Transportation Gets Increased Funding

By Scott Nicholson

Transportation funds for the region could see a boost in the years ahead, but it will likely result in little change for the long-term scheduling of highway projects.

Arnold Lakey, an N.C. Board of Transportation representative for Division 11 that includes Watauga County, said the proposed state budget takes a milder bite of the gasoline taxes that have been appropriated for years into the general operational budget instead of highway improvements as intended. Lakey said it’s still premature to predict how the funding will look in the next few years, particularly given the federal highway funding. However, he said the region’s transportation needs should receive a little more attention with the General Assembly changing slightly in the last election.

AAA Carolinas released a recent report ranking the worst substandard bridges, with a decline in overall numbers of bridges that need maintenance or replacement.

Lakey said the western mountains have a higher number of bridges, mostly due to the numbers of waterways, but he said needed projects would be addressed as they are ranked in the current Transportation Improvement Plan.

Last month, about 30 percent of the state’s bridges were rated as substandard, about the same as two years ago. “I don’t think there will be any more delays in bridge construction,” Lakey said. “They should proceed as scheduled.”

The average age of the top 20 substandard bridges is 47 years, and they carry 6.5 million vehicles a week. The number of permanently closed bridges dropped from 37 to 32, but weight limits for safety restrictions increased by 6 percent. Needed bridge repairs cost an estimated $200 million a year, but just more than a fourth of that is funded. However, transportation groups acknowledge no bridges are in danger of collapse.

“Quite a few will be replaced in the next five to 10 years,” Lakey said. “Some of the projects will show up in the next TIP (plan), covering 2009 to 2015.”

Last year, the DOT replaced 113 bridges statewide. Substandard bridges are those deemed “structurally deficient” or “functionally obsolete,” often due to age or traffic volume.

Lakey said other local projects will probably still finish on schedule, and those that are currently unfunded should begin showing up in plans after 2013. Projects such as the Boone bypass, discussed for years, are still a long way from route selection, with cost estimates reaching as high as $160 million.

Watauga County has no bridges ranked among the 1,000 most substandard in the state.

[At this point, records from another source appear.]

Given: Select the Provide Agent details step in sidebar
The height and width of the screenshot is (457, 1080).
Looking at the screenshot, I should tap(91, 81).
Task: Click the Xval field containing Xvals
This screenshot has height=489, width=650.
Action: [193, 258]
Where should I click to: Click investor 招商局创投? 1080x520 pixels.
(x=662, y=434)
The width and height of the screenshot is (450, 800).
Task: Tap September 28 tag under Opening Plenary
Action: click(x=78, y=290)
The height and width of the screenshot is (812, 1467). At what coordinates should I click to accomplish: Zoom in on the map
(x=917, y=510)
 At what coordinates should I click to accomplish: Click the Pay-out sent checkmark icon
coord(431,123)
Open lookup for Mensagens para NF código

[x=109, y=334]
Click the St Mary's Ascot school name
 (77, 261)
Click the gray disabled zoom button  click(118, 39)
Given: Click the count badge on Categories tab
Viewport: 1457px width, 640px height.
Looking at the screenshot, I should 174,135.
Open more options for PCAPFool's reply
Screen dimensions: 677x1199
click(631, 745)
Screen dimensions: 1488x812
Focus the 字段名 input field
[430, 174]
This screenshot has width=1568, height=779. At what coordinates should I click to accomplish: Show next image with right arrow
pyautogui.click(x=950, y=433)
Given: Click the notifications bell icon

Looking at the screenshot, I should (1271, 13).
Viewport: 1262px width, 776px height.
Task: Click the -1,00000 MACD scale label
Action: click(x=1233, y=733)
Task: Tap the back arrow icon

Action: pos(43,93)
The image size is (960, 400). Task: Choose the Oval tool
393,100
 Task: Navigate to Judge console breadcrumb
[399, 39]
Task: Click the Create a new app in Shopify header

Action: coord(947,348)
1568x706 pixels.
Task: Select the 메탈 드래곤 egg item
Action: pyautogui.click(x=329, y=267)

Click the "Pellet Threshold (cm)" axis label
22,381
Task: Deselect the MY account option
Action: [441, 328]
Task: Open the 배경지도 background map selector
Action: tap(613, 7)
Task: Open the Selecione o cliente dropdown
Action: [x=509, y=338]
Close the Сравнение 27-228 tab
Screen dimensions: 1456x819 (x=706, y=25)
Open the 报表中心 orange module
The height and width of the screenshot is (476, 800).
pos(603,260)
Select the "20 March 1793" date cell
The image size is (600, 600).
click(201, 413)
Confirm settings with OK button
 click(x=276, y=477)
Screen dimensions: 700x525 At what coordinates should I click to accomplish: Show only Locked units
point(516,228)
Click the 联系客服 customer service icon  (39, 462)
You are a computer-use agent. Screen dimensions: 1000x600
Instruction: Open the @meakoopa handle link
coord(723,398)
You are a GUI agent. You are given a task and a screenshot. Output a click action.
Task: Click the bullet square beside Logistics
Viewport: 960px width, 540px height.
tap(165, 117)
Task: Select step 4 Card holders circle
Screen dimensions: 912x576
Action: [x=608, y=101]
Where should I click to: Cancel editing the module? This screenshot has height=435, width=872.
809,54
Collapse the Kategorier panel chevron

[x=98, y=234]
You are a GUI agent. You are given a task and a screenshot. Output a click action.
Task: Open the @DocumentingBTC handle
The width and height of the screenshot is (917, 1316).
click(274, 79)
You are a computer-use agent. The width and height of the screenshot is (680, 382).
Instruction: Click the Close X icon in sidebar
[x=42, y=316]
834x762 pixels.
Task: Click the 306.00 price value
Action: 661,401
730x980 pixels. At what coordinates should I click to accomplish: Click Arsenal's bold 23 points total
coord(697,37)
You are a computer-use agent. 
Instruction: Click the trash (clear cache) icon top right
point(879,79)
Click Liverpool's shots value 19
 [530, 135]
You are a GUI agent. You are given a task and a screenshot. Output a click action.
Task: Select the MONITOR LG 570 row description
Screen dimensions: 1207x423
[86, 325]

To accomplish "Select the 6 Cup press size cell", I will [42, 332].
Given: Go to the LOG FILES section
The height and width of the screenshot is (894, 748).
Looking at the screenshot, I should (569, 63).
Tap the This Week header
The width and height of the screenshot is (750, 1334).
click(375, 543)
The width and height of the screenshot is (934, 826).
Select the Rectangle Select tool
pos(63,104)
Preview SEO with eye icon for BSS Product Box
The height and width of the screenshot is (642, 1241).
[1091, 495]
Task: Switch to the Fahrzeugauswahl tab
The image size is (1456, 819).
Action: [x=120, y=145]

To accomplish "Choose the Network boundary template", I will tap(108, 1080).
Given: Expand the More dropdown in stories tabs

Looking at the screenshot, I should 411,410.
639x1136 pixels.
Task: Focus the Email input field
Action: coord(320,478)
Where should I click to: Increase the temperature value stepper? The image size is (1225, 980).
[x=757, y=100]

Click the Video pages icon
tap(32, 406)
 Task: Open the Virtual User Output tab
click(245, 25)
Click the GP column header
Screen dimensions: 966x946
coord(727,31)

The worst-ranked one spans Cove Creek on U.S. 321 and was built in 1936. It carried 4,600 vehicles per day.

The 2007-2013 Transportation Improvement Plan includes 17 local bridge projects, including the Federal Highway Administration funding of the Goshen Creek Bridge repair on the Blue Ridge Parkway at a cost of $1.6 million. Bridge replacements are also scheduled for Meat Camp Creek, Howard’s Creek, Watauga River Middle Fork Creek and the South Fork of the New River.

Lakey and other transportation officials met with county leaders last week to discuss intersections, road changes, and signals for the new high school. Lakey said though the project was not on the transportation improvement plan, he believed other sources of money could be tapped to move the project forward. “We’ll probably have to find different pots of money for that project, outside of DOT,” Lakey said. “Sen. Steve Goss and Rep. Cullie Tarleton have been looking for special funding and it looks like it will get done.”